— Work request —
The response should be the lines of the data, starting at the first and ending at the one that contains "Beach Getaways Blog (122, 1625)", copied without change.

Records contained in a dataset
-*-*-

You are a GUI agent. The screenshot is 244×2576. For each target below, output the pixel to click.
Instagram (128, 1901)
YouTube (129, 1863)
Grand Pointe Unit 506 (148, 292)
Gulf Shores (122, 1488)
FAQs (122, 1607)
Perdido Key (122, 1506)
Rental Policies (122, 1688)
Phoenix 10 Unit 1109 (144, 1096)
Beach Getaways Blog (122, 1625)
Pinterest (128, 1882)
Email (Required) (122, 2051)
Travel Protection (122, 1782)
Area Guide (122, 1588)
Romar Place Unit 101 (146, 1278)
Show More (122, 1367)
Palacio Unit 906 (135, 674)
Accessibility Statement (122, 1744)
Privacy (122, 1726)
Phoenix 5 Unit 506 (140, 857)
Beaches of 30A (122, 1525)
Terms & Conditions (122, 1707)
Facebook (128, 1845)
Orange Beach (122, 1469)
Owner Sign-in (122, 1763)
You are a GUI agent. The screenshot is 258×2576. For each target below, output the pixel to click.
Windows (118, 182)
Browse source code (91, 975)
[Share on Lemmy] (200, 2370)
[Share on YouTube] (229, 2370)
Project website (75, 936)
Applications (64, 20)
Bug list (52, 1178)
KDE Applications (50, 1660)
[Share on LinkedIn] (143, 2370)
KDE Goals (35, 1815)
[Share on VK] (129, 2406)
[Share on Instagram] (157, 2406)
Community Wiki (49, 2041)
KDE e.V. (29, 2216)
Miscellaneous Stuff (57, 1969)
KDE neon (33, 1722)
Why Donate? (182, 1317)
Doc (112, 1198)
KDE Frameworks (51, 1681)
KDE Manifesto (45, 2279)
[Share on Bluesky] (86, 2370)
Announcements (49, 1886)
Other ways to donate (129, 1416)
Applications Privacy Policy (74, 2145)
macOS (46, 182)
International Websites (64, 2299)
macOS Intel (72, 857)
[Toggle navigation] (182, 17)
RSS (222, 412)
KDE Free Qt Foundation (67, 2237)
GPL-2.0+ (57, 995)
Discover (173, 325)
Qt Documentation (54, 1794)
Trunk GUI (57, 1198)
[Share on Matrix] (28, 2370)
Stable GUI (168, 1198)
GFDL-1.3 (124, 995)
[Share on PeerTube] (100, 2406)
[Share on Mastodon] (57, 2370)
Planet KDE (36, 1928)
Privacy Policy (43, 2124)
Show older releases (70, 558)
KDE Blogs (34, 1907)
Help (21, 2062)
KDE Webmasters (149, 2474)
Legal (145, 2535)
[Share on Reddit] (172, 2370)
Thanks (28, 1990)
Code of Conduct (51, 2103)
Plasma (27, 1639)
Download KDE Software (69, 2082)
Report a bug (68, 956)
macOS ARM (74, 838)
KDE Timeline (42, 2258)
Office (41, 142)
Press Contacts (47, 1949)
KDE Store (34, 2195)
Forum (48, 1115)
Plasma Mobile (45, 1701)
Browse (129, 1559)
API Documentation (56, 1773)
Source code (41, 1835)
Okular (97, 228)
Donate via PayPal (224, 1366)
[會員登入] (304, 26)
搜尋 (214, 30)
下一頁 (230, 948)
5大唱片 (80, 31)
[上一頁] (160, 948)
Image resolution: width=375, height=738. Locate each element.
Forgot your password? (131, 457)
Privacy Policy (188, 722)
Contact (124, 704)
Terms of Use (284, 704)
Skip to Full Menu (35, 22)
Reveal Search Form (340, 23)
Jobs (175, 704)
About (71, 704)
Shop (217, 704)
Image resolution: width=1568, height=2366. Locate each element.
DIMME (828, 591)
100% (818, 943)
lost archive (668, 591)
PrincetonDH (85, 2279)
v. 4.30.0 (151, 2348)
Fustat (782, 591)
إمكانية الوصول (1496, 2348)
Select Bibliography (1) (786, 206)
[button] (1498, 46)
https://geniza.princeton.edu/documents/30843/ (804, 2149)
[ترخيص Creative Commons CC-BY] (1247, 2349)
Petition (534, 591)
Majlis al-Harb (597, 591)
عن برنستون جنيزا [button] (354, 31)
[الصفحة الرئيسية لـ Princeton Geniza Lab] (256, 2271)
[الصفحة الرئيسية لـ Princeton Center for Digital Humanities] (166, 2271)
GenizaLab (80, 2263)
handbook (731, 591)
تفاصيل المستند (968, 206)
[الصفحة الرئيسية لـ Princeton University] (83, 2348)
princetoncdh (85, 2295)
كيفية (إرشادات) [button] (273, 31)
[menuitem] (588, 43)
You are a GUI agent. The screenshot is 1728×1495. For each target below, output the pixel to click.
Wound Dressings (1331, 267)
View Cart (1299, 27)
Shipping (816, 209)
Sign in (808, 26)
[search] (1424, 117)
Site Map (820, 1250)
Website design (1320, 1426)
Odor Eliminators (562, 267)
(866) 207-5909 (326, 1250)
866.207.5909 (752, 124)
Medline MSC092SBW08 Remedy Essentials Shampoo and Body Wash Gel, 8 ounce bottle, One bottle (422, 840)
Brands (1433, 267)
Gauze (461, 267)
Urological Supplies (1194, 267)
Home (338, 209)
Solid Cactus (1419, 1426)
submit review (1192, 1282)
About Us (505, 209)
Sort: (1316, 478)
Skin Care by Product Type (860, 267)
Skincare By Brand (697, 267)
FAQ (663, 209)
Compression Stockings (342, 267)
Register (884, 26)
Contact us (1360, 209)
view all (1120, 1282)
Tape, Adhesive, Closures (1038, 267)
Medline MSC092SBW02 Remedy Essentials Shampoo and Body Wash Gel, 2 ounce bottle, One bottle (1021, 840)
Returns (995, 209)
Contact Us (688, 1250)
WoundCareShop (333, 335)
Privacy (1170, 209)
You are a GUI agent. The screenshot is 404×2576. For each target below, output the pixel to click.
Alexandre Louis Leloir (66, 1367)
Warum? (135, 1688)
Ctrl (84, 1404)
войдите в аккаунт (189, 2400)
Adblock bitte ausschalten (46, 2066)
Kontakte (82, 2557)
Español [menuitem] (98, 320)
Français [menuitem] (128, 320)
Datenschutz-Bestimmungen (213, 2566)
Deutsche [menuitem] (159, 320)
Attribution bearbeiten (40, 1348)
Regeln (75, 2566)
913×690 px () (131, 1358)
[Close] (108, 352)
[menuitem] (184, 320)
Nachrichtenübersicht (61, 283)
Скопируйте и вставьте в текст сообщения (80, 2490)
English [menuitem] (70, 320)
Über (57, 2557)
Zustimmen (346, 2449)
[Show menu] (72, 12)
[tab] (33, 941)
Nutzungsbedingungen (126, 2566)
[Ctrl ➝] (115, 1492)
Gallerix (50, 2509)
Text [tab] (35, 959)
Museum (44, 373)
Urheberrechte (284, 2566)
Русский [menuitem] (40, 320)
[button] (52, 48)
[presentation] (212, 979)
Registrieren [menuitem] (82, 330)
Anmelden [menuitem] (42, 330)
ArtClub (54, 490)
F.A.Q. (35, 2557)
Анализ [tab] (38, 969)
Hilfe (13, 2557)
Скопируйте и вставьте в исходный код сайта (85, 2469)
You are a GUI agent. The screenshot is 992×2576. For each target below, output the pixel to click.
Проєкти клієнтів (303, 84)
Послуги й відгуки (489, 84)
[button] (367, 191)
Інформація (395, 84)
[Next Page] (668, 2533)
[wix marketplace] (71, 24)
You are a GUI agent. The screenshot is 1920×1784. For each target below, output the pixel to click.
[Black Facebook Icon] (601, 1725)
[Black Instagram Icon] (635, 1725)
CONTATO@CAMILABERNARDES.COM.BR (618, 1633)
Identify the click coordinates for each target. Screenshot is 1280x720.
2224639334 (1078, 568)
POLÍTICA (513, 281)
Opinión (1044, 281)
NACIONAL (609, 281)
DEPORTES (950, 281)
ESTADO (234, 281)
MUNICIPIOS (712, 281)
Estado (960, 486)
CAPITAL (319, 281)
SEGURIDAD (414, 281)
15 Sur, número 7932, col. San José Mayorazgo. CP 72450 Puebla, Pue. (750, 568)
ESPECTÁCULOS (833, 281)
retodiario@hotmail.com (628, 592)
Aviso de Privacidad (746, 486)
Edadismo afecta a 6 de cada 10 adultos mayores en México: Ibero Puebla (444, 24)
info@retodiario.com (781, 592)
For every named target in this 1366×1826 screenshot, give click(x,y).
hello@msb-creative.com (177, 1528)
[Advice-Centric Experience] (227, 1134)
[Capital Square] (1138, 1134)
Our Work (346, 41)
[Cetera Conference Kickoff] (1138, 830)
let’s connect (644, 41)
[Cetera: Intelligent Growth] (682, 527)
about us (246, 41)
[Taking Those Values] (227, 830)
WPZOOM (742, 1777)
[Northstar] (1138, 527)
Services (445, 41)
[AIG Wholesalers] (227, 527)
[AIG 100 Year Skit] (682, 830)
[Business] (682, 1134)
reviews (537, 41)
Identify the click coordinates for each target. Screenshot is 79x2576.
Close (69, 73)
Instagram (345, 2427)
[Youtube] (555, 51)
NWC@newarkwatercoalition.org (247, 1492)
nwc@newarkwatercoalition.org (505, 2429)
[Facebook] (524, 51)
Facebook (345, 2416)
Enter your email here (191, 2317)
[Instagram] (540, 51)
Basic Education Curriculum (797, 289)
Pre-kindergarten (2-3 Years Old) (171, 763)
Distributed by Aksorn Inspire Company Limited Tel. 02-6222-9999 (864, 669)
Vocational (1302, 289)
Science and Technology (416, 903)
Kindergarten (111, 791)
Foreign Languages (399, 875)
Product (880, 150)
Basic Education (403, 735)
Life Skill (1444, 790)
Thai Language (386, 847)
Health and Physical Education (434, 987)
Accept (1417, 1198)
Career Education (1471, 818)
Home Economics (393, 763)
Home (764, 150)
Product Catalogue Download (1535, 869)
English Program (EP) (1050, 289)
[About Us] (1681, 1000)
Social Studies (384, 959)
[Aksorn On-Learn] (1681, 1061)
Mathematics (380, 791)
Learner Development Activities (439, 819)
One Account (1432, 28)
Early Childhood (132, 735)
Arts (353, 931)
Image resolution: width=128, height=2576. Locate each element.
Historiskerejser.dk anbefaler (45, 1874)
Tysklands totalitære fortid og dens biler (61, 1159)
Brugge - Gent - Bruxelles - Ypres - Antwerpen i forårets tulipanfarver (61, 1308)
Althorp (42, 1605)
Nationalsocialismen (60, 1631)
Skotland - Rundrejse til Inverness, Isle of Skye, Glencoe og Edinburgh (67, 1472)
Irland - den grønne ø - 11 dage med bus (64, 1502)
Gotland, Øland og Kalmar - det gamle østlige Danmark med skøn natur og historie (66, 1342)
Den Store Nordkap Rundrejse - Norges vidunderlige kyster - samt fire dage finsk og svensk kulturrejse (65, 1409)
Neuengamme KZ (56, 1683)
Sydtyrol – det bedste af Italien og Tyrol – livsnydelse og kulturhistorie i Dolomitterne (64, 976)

-*-*-

— Response to this exercise —
You are a GUI agent. The screenshot is 244×2576. For each target below, output the pixel to click.
Instagram (128, 1901)
YouTube (129, 1863)
Grand Pointe Unit 506 (148, 292)
Gulf Shores (122, 1488)
FAQs (122, 1607)
Perdido Key (122, 1506)
Rental Policies (122, 1688)
Phoenix 10 Unit 1109 (144, 1096)
Beach Getaways Blog (122, 1625)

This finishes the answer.